_Trecho da página_.
==============================
Investigada na Operação Greenfield da Polícia Federal (PF), deflagrada na segunda-feira, a Bolognesi Energia, do grupo Bolognesi, teve o sigilo bancário quebrado, além de sequestrados por determinação judicial um imóvel rural, uma aeronave e um automóvel.
O grupo se tornou alvo do Ministério Público Federal (MPF) por ter participação em empresa que recebeu R$ 800 milhões de aporte suspeitos com origem em fundos de pensão. As medidas, que incluíram operação de busca e apreensão na sede da Bolognesi, na Capital, foram determinadas pela 10ª Vara Federal de Brasília, no escopo de apuração de ações fraudulentas que teriam causado um prejuízo de R$ 8 bilhões em fundos de previdência complementar de estatais e bancos públicos.
==============================
_Itens do conjunto_.
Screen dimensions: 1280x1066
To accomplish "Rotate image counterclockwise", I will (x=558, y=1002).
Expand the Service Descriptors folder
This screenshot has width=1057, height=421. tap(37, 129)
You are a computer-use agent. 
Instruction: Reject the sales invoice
==============================
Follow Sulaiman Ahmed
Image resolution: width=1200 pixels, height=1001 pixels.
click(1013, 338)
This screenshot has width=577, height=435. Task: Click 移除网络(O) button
==============================
_Exercício proposto 1_.
Segundo o trecho sobre a Operação Greenfield, qual vara determinou as medidas contra a Bolognesi?
_Exercício proposto 2_.
Imprima, do trecho sobre a Operação Greenfield, tudo desde "O grupo se tornou" até "e bancos públicos.".
_Exercício proposto 3_.
Prossiga com o trecho sobre a Operação Greenfield a partir do ponto em que ele termina.

_Resposta 1_.
A 10ª Vara Federal de Brasília.

_Resposta 2_.
O grupo se tornou alvo do Ministério Público Federal (MPF) por ter participação em empresa que recebeu R$ 800 milhões de aporte suspeitos com origem em fundos de pensão. As medidas, que incluíram operação de busca e apreensão na sede da Bolognesi, na Capital, foram determinadas pela 10ª Vara Federal de Brasília, no escopo de apuração de ações fraudulentas que teriam causado um prejuízo de R$ 8 bilhões em fundos de previdência complementar de estatais e bancos públicos.

_Resposta 3_.
Conforme os indícios colhidos pelo MPF, esses fundos são suspeitos de fazer investimentos ilegais ou irregulares em troca de pagamento de propina a gestores e políticos. A PF chegou a Bolognesi por conta da participação do grupo em uma empresa de investimentos em energia, a Multiner. Fundada por ex-dirigentes da Eletrobras, a Multiner recebeu, em 2009, R$ 412 milhões de 11 fundos de pensão. Por esse preço, os fundos adquiriram 20% das ações da empresa. Contudo, seu real valor de mercado havia sido supervalorizado. Segundo o MPF, com essa quantia, os fundos deveriam controlar 68% da Multiner.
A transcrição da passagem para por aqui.